A resident may ‘age in place’ in one of the following three ways:
- A reappraisal is conducted that results in a HIGH CARE classification (e.g. on expiry of an existing classification, or a voluntary reappraisal following a transfer, or following a major change in care needs);
- An ACAT approval for care is provided which is not limited to low care; or
- A Departmental Review Officer confirms the resident’s ACFI classification during a classification review.
Question:
Why is there a $15 rule to change from RCS to ACFI payment?
Answer:
This rule was designed to ensure that there was no funding reduction for existing residents. Once an ACFI appraisal has been completed for an existing resident, the rate of subsidy will be either the new ACFI rate or the person's existing RCS rate. If the ACFI appraisal results in an increase in the daily subsidy of $15 or more, the ACFI based subsidy is payable. If the ACFI appraisal results in a rate that does not increase the daily subsidy by $15 or more, the RCS rate of subsidy continues to be paid. This 'RCS saved rate' for existing residents will continue to until either the person's care needs increase to the extent that an ACFI rate becomes payable or the resident departs care.
Question:
When the questions are answered by DoHA, will the FAQs be updated to reflect these questions? Will the ACFI appraisal pack be updated?
Answer:
Yes the FAQs will be updated to reflect the questions. The Department is currently working on updating the FAQs and will eventually place them on the web. Due to the extensive number of queries this may take some time, and result in further ongoing with updating.

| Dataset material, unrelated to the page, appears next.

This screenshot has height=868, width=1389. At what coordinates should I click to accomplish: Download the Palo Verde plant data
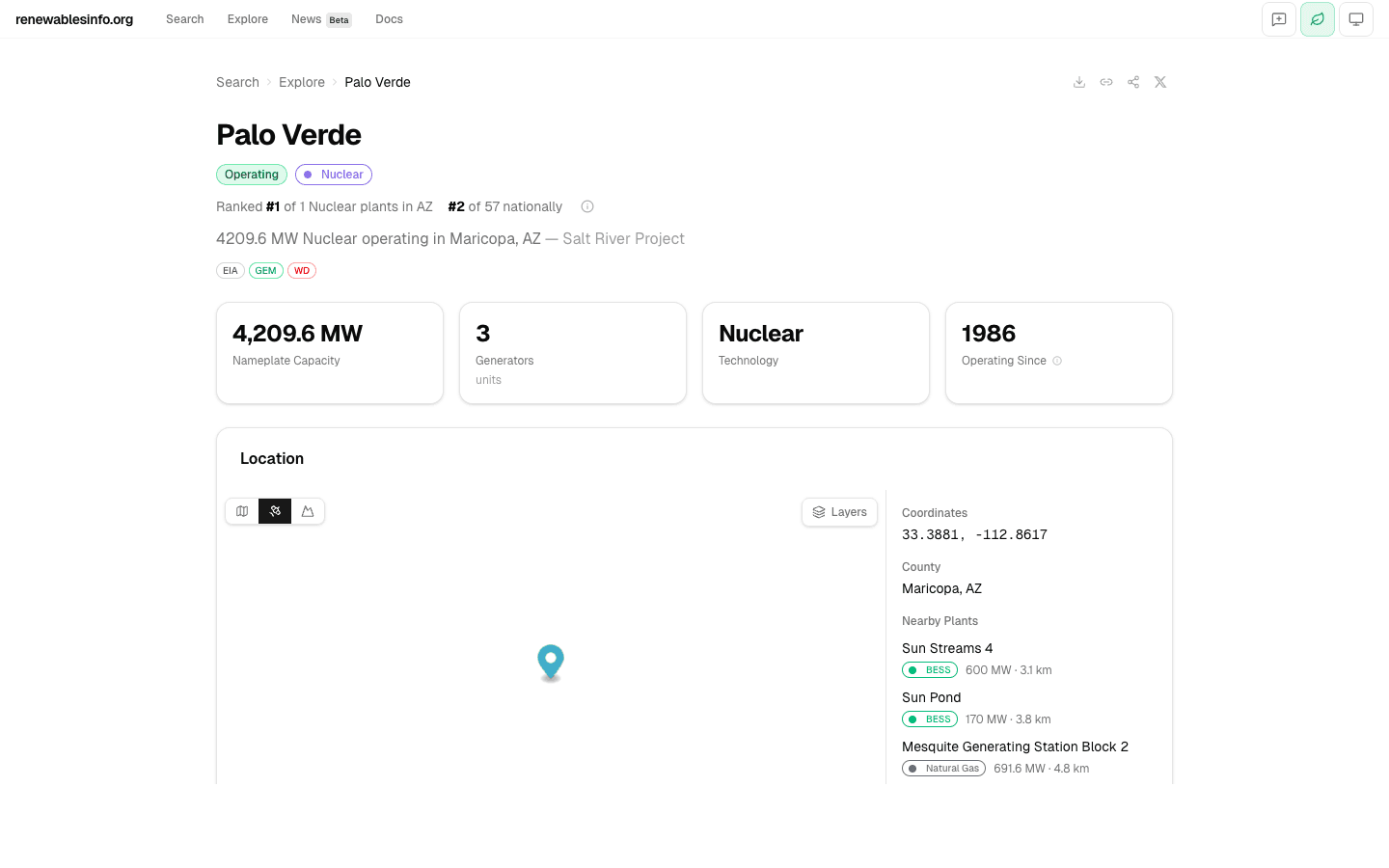[1079, 82]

Yes, the ACFI Appraisal Pack will in turn be updated.
Question:
Can the FAQs on the DoHA website, be dated to ensure that we know when it has been added to?
Answer:
Yes. The new FAQs will be dated.
Question:
When will the FAQs be updated on the website? They are still dated October 2008, and yet there must have been many new questions posed to DoHA since then.
Answer:
The Department is currently working on updating the FAQs and will place them on the web in due course. Due to the extensive number of queries this may take some time.
Question:
When will we be given statistics on ACFI? eg. Claims results/diagnoses summaries etc.
Answer:
Statistics are already up on the web site at: http://www.health.gov.au/internet/main/publishing.nsf/Content/ageing-acfi-30june.htm. It is expected that further information will be provided in a background paper that will soon be released to inform public submissions to the ACFI Review.